C’était trop, Simon disjoncta ; attrapant le doigt que Gaines tendait vers, lui, il tordit et toutes les articulations suivirent ; Gaines se plia et tomba à genoux, Simon respira un grand coup et s’arrêta à temps pour ne pas lui casser d’os, il maintînt la pression et baissa les yeux sur Gaines.
_ Je n’ai rien à carrer de vos histoires de lit, Gaines ; pas plus que de votre opinion sur la guerre dans les colonies ou ceux qui la font. Vous êtes très chanceux que Kurt Jenks vous trouve trop insignifiant pour vous en vouloir, lui comme moi avons rencontré des tas de types dans votre genre, là-haut… Et ils ont tous fini de la même façon, ils sont tombés sur plus méchant qu’eux.
L’investigateur se rapprocha, et Simon relâcha la pression sur la main de Gaines.

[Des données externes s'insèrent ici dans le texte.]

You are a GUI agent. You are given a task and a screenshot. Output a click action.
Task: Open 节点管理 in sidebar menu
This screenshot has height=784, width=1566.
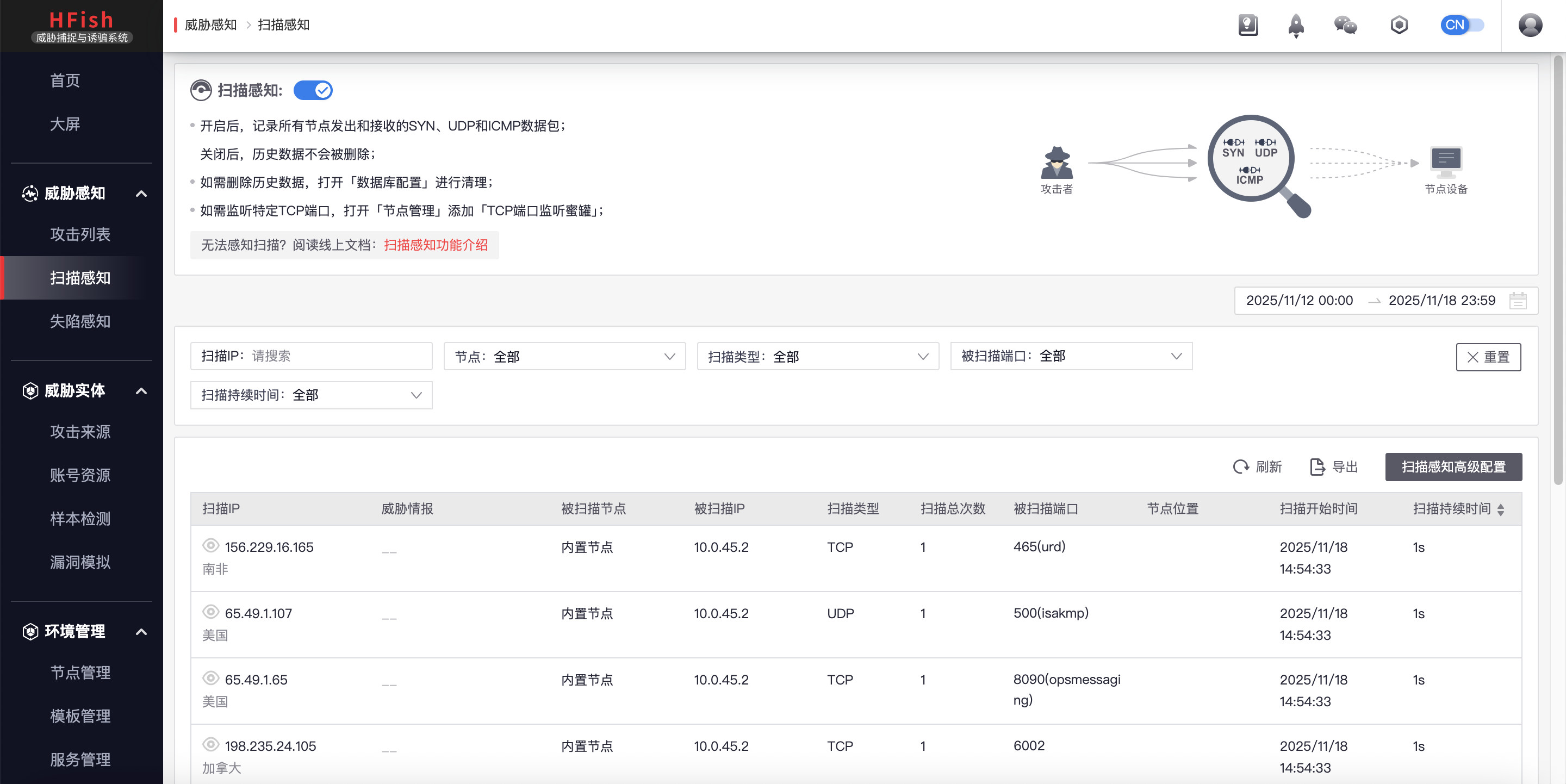tap(80, 672)
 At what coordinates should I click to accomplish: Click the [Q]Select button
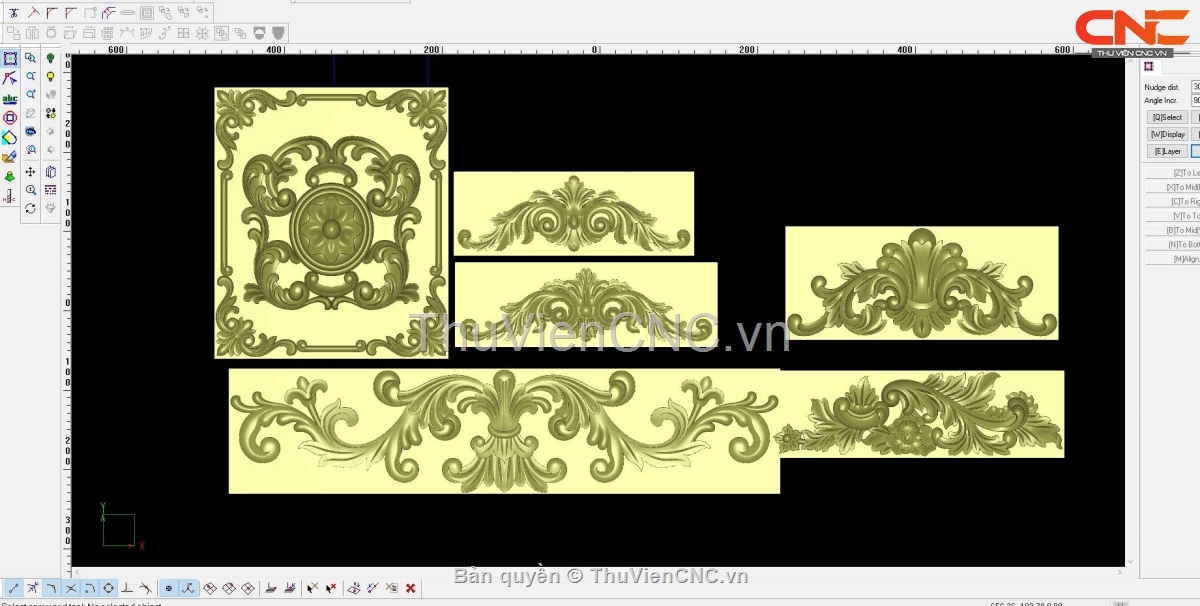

_ Que votre molosse nous donne toutes les infos pour remonter jusqu’à l’émetteur des faux appels… Et sortez le de la rue, lui et ses copains les vengeurs masqués se sont déjà fait assez de mal comme ça. Contre un adversaire bien entraîné et bien armé, il vous faut des spécialistes.
_ On les a, je m’occupe du traçage téléphonique et je vous rejoins en salle de réunion, sergent.